La admiración que me produjo este primer libro de Ayala me llevó a descubrir, pocos años después, los volúmenes de su Tratado de sociología (1947), con el que escandalizábamos, ya en la Facultad, al profesor que nos enseñaba "sociología tomista". Con todos los respetos para Tomás de Aquino. Me temo que aquel profesor tampoco sabía nada de Ayala, pero seguro que, cuando le dijimos que era un catedrático y escritor que tuvo que irse de España, por la Guerra Civil, le parecía todavía más desaconsejable e inquietante ese libro. Tengo que reconocer, sin embargo, que un día me lo pidió. Le dejé uno de los tres volúmenes. Al poco tiempo me lo devolvió. "En el fondo, aunque es demasiado realista, no está del todo mal", me dijo aquel inolvidable fraile. Nunca pude saber qué quiso decir con "realista".

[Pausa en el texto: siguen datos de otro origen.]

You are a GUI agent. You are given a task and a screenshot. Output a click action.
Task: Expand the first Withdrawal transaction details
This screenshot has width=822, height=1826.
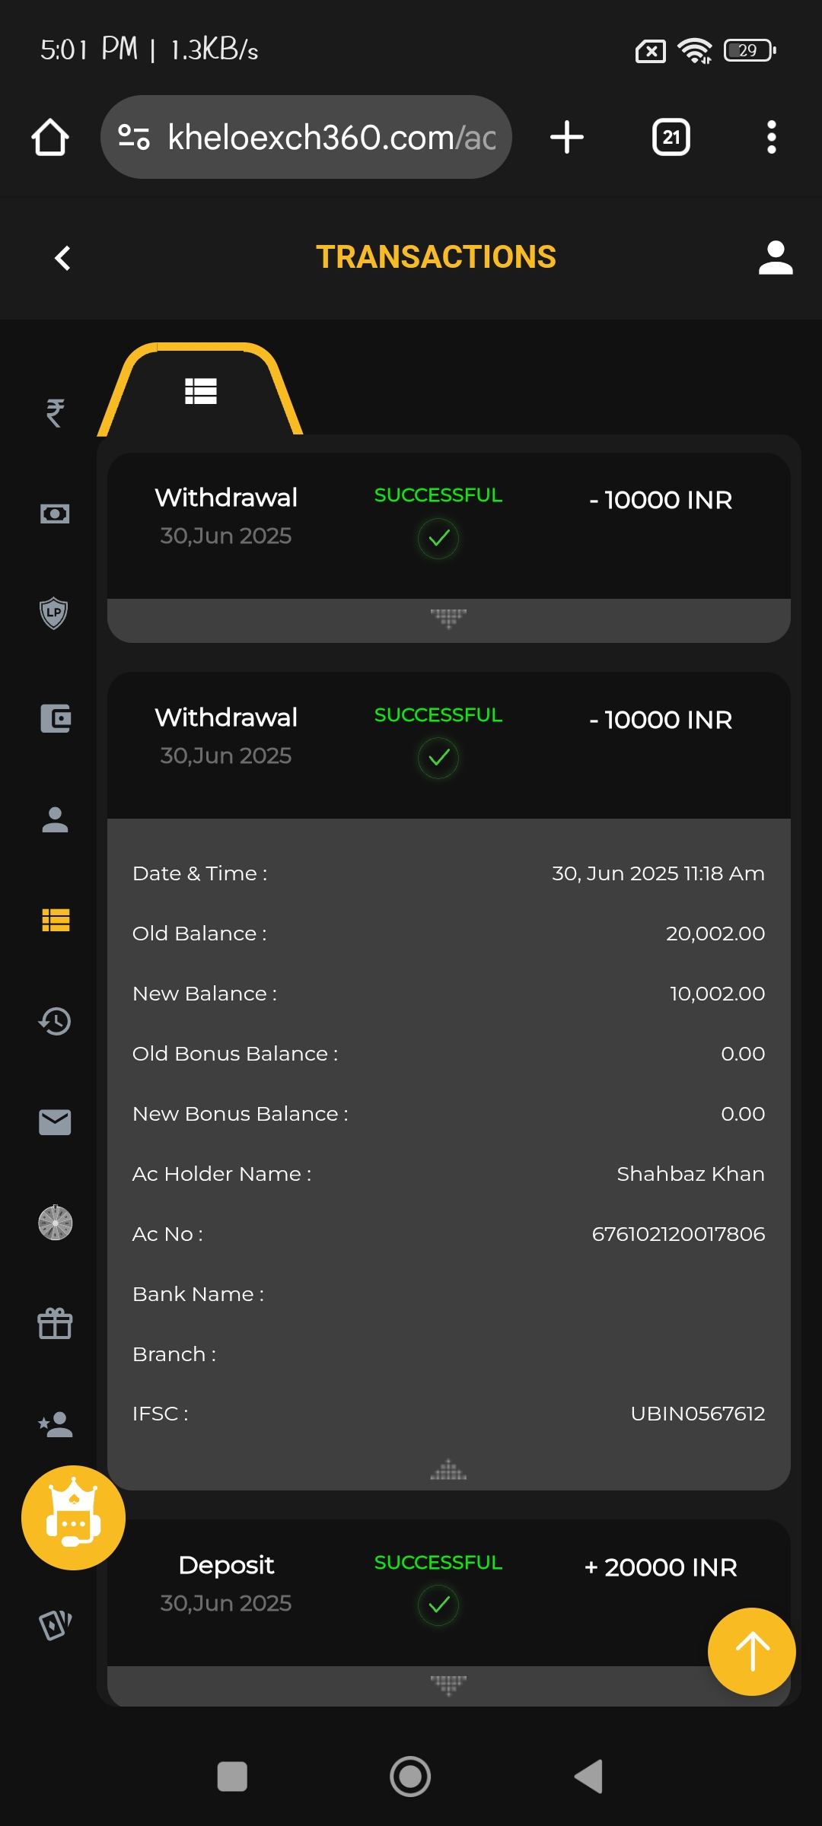click(448, 619)
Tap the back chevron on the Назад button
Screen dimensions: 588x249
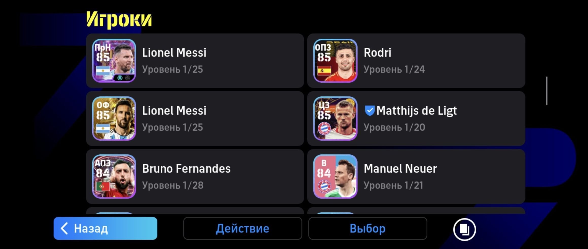[x=64, y=228]
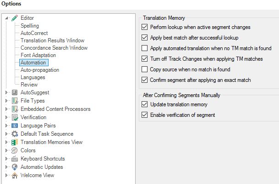Screen dimensions: 279x184
Task: Open the Spelling settings page
Action: [29, 26]

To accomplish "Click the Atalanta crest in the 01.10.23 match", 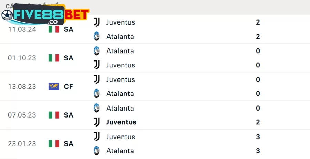I will pos(97,51).

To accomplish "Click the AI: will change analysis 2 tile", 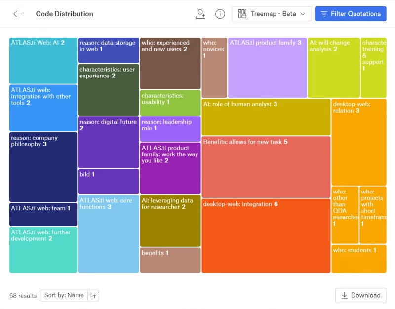I will pos(334,68).
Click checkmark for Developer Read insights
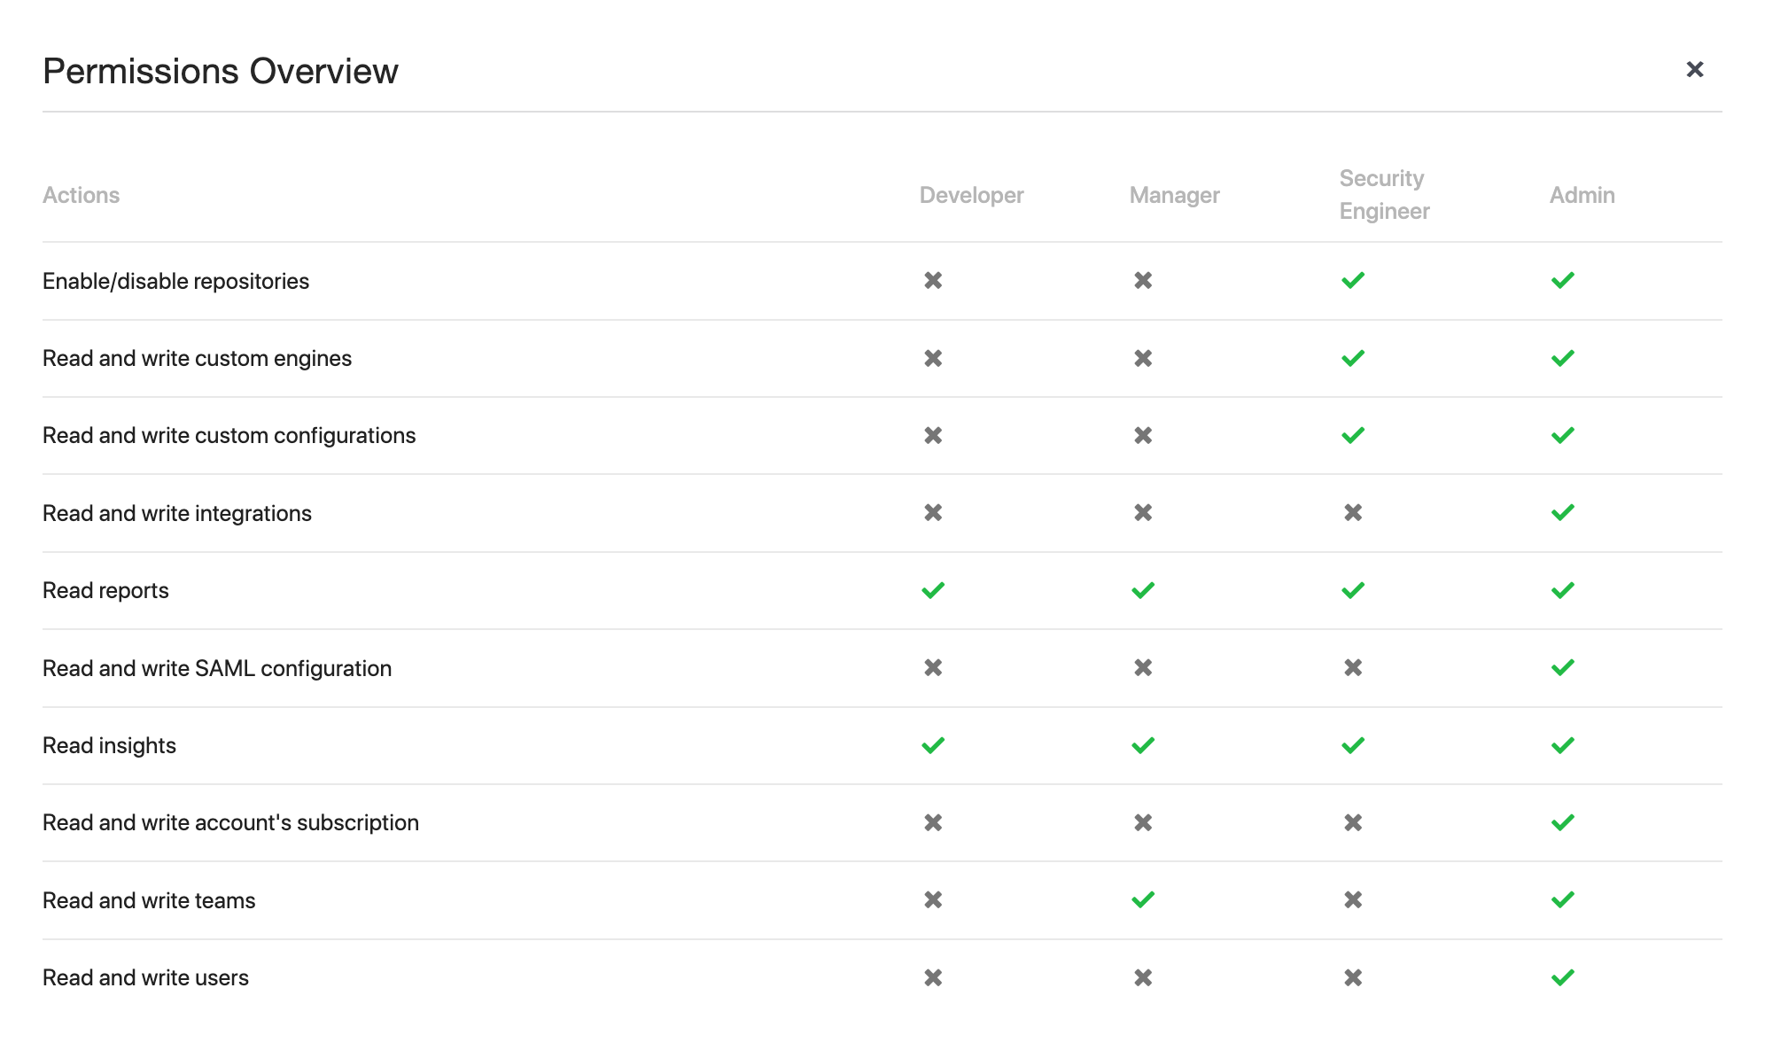 pyautogui.click(x=933, y=744)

El otro encuentro, el encuentro con la persona real, con la mirada y la voz de Ayala, por quien sentía ya, sólo por sus escritos, ese afecto que en la juventud te engarza con un paisaje de ideas y sentimientos que reconforta y da vida, fue en Heidelberg, adonde yo me había marchado a principios de los años cincuenta. Era la época en que Ayala residía en Puerto Rico y aprovechaba las vacaciones universitarias para viajar por Europa. Un estudiante colombiano, al que había conocido en las clases de Gadamer y Löwith, tenía con Ayala una cita en un café de la Hauptstrasse, y me invitó a acompañarle. "¿Con Ayala, el sociólogo?", le pregunté. Porque eso era, entonces, para mí, mi don Francisco. Intentando evocar su imagen, le veo desde el recuerdo, en su juvenil madurez -aún no tendría Ayala 50 años-, sentado con nosotros, en aquel café italiano, Fontanella se llamaba, lugar de encuentro de los dos o tres españoles que vivíamos en la ciudad del Neckar, antes de que llegase la fecunda, ejemplar, pacífica invasión de trabajadores españoles, la mayoría andaluces, a las fábricas de Mannheim o Ludwigshafen. Ayala era el primer exiliado a quien conocí. Y su presencia me traía, encarnado en una figura entrañable y excepcional, el aire de un país de libertad y esperanza; el país que yo añoraba y que se nos arrebató. Fue emocionante para mí ese encuentro, porque veía, en vivo, con la lucidez, la ironía, el poder evocador de sus palabras, una realidad histórica en la que yo me reconocía. Y recuerdo también que le conté aquella historia de su Tratado de sociología, que me sirvió, a pesar de todo, para aprobar la asignatura, esa expresión ridícula y funesta que, desgraciadamente, sigue viva en una buena parte de nuestra organización universitaria. Pero ese libro me abría, además, un panorama insospechado de análisis, de sugerencias e ideas, de reconocimiento, de encuentro conmigo mismo, a través de los otros, de la historia de los otros, de una sociedad, como territorio de lucha y realización, en la que yo quería estar.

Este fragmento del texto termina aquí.